Turning immunologically cold tumors into hot ones by activating hepatoma-intrinsic FADD/NF-κB/CCL5 pathway

Abstract

Abstract Lymphoepithelioma-like hepatocellular carcinoma (LEL-HCC) is a distinct variant of HCC that displayed immunologically hot tumor features with prominent tumor-infiltrating CD8+ T lymphocytes (TILs). Our whole exosome sequencing data pointed out an increased prevalence of chromosome 11q13.3 amplification in LEL-HCC, in which 13/17 genes located in 11q13.3 were upregulated.
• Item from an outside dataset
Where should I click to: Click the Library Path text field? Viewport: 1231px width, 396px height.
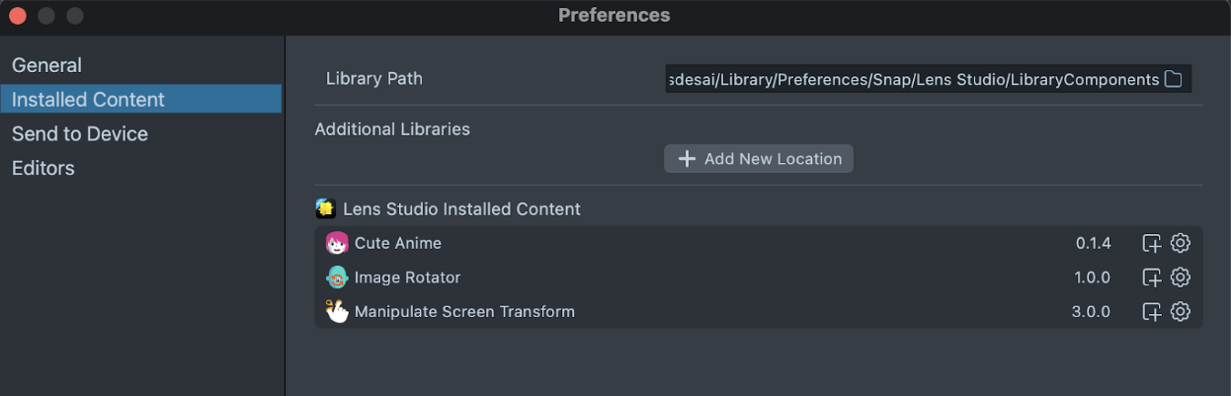point(913,79)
Among these genes, fas-associated death domain (FADD) displayed a strongest correlation with differentially upregulated immune regulatory genes in HCC with 11q13.3 amplicon. In addition, CD8+ T cells preferred to migrate into tumors with higher FADD expression in vitro and in vivo. Mechanistically, FADD activated nuclear factor-κB (NF-κB) that in turn promoted T cell trafficking chemokine C-C motif chemokine ligand 5 (CCL5) production. Furthermore, Fadd expression was positively correlated with Ccl5 and TIL proportions, leading to increased immune checkpoint blockade (ICB) responsiveness in orthotopic HCC mouse models. As LEL-HCC patients also exhibited a concordant higher expression of FADD and CD8, our findings suggested that activation of FADD may turn cold tumors into hot ones and improve HCC ICB responsiveness. This project is supported by grants from Health and Medical Research Fund (07180556) and General Research Fund 2019/20 (14108219).